WILMINGTON, N.C. (AP) — The sun rises blazing hot over Wilmington, and the line for ice is shorter than it was the day before. The lines across town for tarps and bottled water have dwindled, as well, and Brian Gray takes that as a hopeful sign that desperation is giving way to something else.

Hurricane Florence had marooned this place since it roared ashore last Friday morning. Wilmington and its 120,000 residents survived the horror of the storm — which snapped telephone poles and sent trees into bedrooms — to find that the roads leading into the port city were flooded, leaving it an island with almost no electricity that no one could get into or out of.

Ice became their most precious commodity, traded like cash, and Gray, a handyman, took a temporary job hauling bags of it to cars that stretched for blocks for days.

Now, finally, far fewer cars are waiting.

“The emergency, the adrenaline, is wearing off,” says Gray. “Now we’re all just exhausted.”

Almost a week after the hurricane hit, several roads into town are accessible again. Gas stations and grocery stores are flipping closed signs to open. The backyard parties, where everyone grilled the food in their fridges before it could spoil, are mostly over. The wind and rain have stopped, though the smell of rot and mildew is settling in.

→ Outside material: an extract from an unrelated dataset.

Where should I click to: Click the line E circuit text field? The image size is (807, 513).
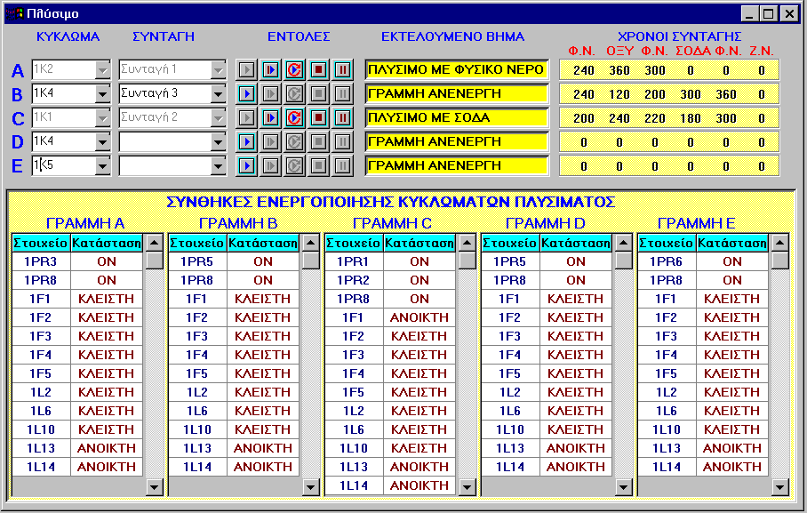(62, 165)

It’s no longer about just getting through the day, but contemplating what’s happened to this community and what comes next.

“I’m over not having power. The trash is starting to stink. The food in my refrigerator is starting to rot. I just want a nice warm shower,” says Gray.

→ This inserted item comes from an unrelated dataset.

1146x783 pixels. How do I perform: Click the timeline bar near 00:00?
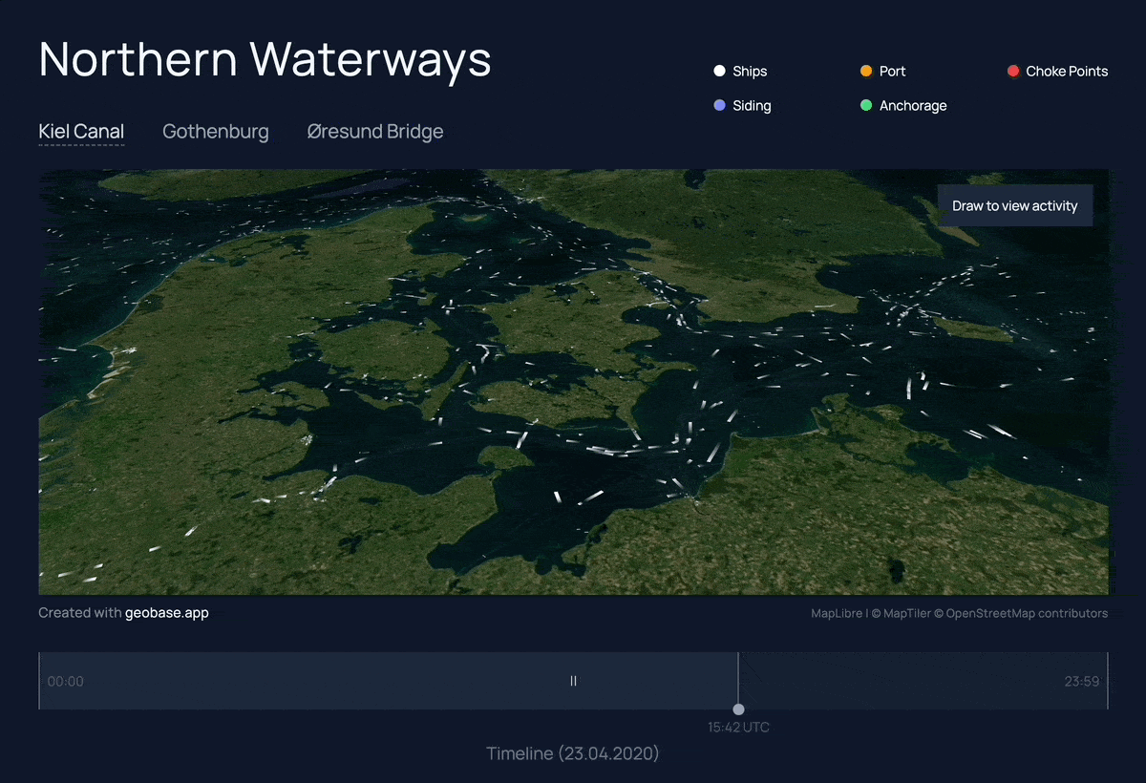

He had held it together, despite cuts inflicted from climbing trees to saw down limbs and even as he hauled all that ice to cars filled with distraught families. Then a little thing became too much: He couldn’t find his flashlight the other night and wandered through his pitch-black house for a half-hour, bumping into things and growing angry.

“We’ve got a lot of people on the edge.”

Like most of her neighbors, Pat Coffman, an accountant, has not had electricity for six days, and the fear and isolation have morphed into fatigue. She spoils herself by watching television on her phone, which she’s constantly trying to charge.

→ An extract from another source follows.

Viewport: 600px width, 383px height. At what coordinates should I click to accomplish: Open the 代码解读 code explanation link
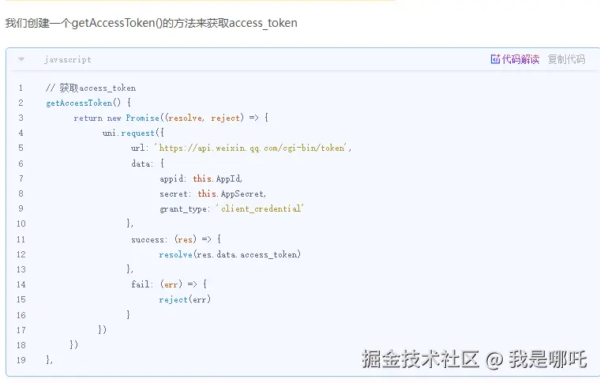tap(520, 59)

“I had to forget about all this stuff for a little while,” she says, stopping to pick up some ice from Gray before heading to her son’s neighborhood, where Florence uprooted trees and sent them shooting like missiles into homes. One bag of ice goes into the cooler of Renee Beccue.

Beccue had been sleeping early Friday as the storm raged around her. Something woke her up around 6:30 a.m. She looked out the window and saw tree limbs flying through the air and the giant maple in her front yard bending. She got out of bed, wrangled her cats and decided to wait out the storm in the hallway.

Not five minutes later, the maple tree came crashing in. The roof caved, dumping shingles and insulation and branches into the bed where moments before she’d been sleeping. Beccue gathered her shrieking cats and ran across the street to her neighbor’s house, where she has stayed ever since.

If there is a silver lining to this, she says, it’s that her neighbors have been getting together and talking more than ever before. There’s little else to do once the sun goes down. The nation’s roiling political divisions don’t seem to matter all of a sudden. They are united in shared desolation.

It’s hard for them all to sleep through the boiling hot nights, and they’re afraid of looting if they leave windows open; a Family Dollar in Wilmington was burglarized in the days after the storm.

“It’s starting to set people off,” says Beccue, a hospice nurse. “We’re just tired. I got up this morning and I thought, ‘I don’t want to clean my yard one more day. I don’t want to look at my house anymore. I don’t want to think about this storm.'”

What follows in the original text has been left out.